++++ ARTICLE
In Munnar, Kerala finally started getting under my skin a little bit, both metaphorically and literally, thanks to three lovely people we came across, and a few jungle critters that decided to nibble on us.
After tuk-tuk dropped us off at the Kochin bus station, there was some mild disapointment as the much praised A/C bus that we set our sights on was not to go to Munnar that day, but rather we had to content ourselves with a non-A/C bus, that looked charmingly vintage, sans windows, but with plenty of character.
After boarding, we managed to slightly embarass ourselves as a 60-something lady-prankster (or a staunch gender egalitarian) suggested we take the front seats, from which we were shortly removed as those are ladies-only. The trip was long, and it took several hours for us to snake out of Kochin’s unlovely suburbia and onto serpentine road into the Western Ghats. Road safety was not our drivers priority: he was overtaking a petroleum truck, on a bend, on a small road, on a mountain, in full speed, and managed to even cause a small crash behind us with his abrupt braking.
++++++++
++++ LISTED RECORDS
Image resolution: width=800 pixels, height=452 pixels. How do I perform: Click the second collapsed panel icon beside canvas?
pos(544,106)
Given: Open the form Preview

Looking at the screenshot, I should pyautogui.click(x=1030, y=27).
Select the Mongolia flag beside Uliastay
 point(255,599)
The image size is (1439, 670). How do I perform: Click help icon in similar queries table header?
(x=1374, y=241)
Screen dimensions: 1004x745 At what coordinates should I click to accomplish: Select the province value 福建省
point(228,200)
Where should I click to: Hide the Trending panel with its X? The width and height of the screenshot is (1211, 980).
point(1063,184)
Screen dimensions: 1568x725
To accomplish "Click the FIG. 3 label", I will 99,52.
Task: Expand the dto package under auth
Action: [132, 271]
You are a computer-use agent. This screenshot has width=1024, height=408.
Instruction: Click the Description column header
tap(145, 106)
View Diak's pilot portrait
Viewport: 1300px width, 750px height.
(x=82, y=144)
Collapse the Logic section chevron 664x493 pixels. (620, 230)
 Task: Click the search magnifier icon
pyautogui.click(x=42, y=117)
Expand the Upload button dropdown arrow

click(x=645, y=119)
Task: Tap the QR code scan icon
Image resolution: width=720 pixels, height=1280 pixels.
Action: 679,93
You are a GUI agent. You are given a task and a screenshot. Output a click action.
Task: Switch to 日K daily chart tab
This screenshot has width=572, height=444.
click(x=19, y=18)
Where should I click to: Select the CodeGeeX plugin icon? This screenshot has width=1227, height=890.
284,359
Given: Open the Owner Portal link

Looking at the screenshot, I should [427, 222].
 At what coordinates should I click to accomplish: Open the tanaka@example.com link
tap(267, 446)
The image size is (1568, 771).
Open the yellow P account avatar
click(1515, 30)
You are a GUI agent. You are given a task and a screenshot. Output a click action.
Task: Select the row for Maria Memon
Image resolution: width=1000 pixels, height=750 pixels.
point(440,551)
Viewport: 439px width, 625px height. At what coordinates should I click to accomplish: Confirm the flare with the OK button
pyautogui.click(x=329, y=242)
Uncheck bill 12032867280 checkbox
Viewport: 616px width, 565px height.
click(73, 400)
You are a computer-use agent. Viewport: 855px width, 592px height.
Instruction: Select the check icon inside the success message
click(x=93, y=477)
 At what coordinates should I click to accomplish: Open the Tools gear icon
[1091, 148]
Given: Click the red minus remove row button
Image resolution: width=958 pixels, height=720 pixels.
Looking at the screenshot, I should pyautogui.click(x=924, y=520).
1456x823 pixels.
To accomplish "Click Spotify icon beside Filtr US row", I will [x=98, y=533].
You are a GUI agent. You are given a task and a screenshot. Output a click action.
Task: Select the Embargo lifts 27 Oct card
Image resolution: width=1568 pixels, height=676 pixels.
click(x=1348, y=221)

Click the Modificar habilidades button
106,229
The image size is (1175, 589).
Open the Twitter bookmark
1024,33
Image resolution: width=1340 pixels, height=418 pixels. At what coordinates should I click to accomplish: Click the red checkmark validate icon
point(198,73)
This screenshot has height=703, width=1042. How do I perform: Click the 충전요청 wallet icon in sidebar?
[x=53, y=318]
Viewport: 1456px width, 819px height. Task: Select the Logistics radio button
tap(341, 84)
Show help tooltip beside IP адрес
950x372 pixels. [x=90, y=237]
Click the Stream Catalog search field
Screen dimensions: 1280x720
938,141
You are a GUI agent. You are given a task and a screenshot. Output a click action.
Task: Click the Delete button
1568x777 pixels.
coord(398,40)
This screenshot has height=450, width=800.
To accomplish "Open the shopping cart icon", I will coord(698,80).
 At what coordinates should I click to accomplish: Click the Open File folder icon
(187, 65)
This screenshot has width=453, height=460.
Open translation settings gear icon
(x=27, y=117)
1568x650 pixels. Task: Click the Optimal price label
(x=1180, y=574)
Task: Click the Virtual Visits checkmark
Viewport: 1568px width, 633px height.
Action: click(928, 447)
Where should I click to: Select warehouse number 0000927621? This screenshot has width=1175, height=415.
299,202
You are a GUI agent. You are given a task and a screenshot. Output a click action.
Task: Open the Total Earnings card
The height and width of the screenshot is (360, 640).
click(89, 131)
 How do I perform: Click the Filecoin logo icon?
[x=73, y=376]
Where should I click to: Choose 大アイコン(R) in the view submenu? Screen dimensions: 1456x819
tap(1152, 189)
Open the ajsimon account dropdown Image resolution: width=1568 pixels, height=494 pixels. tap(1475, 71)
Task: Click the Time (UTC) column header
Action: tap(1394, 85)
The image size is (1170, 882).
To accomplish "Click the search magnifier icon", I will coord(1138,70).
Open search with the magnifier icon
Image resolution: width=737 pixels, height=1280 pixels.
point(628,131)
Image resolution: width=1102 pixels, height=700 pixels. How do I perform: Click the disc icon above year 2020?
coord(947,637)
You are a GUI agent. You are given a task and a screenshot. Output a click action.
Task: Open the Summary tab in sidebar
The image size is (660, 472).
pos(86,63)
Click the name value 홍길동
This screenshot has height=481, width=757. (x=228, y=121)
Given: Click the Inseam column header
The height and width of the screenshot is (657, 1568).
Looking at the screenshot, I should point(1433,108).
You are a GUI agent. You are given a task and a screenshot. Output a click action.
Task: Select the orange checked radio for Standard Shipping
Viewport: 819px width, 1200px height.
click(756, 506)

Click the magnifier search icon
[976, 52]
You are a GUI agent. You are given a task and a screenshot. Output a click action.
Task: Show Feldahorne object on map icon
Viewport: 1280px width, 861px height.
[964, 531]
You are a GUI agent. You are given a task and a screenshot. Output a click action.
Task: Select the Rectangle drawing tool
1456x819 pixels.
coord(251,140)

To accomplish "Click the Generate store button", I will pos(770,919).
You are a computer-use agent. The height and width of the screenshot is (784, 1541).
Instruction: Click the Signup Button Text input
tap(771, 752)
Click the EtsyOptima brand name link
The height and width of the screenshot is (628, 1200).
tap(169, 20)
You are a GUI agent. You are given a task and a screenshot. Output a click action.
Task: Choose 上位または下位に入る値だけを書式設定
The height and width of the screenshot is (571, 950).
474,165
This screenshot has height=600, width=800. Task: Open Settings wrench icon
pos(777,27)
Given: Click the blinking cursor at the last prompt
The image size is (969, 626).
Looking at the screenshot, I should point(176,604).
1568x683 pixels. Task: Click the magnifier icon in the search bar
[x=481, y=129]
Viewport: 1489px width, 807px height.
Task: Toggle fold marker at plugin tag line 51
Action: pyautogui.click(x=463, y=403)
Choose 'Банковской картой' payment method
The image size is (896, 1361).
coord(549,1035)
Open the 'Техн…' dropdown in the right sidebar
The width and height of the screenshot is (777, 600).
++++++++
• **WHAT TO DO**:
A – In the Munnar travel account, rename "tuk-tuk" as "auto-rickshaw" and write out the part that opens with the words containing "In Munnar, Kerala" and closes with "plenty of character.".
B – According to the Munnar travel account, what was the driver overtaking on the mountain road?
C – Resume the Munnar travel account after its last sentence.
The listing is not needed for any of this.

• **TASK ANSWERS**:
A –
In Munnar, Kerala finally started getting under my skin a little bit, both metaphorically and literally, thanks to three lovely people we came across, and a few jungle critters that decided to nibble on us.
After auto-rickshaw dropped us off at the Kochin bus station, there was some mild disapointment as the much praised A/C bus that we set our sights on was not to go to Munnar that day, but rather we had to content ourselves with a non-A/C bus, that looked charmingly vintage, sans windows, but with plenty of character.

B – A petroleum truck.

C –
Smart tourists that we are, we got off a few stops before the one we needed, but it all became much better after our hotel in Palivasal (cca. 10km from where we were) sent a rescue jeep to take us from a mountain village that will remain nameless. From there the blissful part of this journey started. The hotel was a wonderful retreat, currently in the process of expansion, run by a lovely owner, Harish who has big plans from it, Having exited the hectic working life around Mumbai, he opened a hotel in the midst of a misty gum-tree forest. In the hotel, he takes active role, guiding tourists thrugh tea-tasting and yoga teacher.
After decamping in our comfy rooms, we went for a hike around Munnar’s famous tea plantations towards a waterfall. Predictably, we almost got lost in the emerald maze of the plantations, but we enjoyed the sights of local women picking the tea, which F wanted to take photos of, pap-style.
The next day, we started with a 90 minute early morning yoga session in the scenic pavilion overlooking the jungle, which put all the three of my previous yoga sessions to shame. Good tourist is never idle, and thus we proceeded to breakfast, followed by a 5hr trek, followed by a 4hr cooking class.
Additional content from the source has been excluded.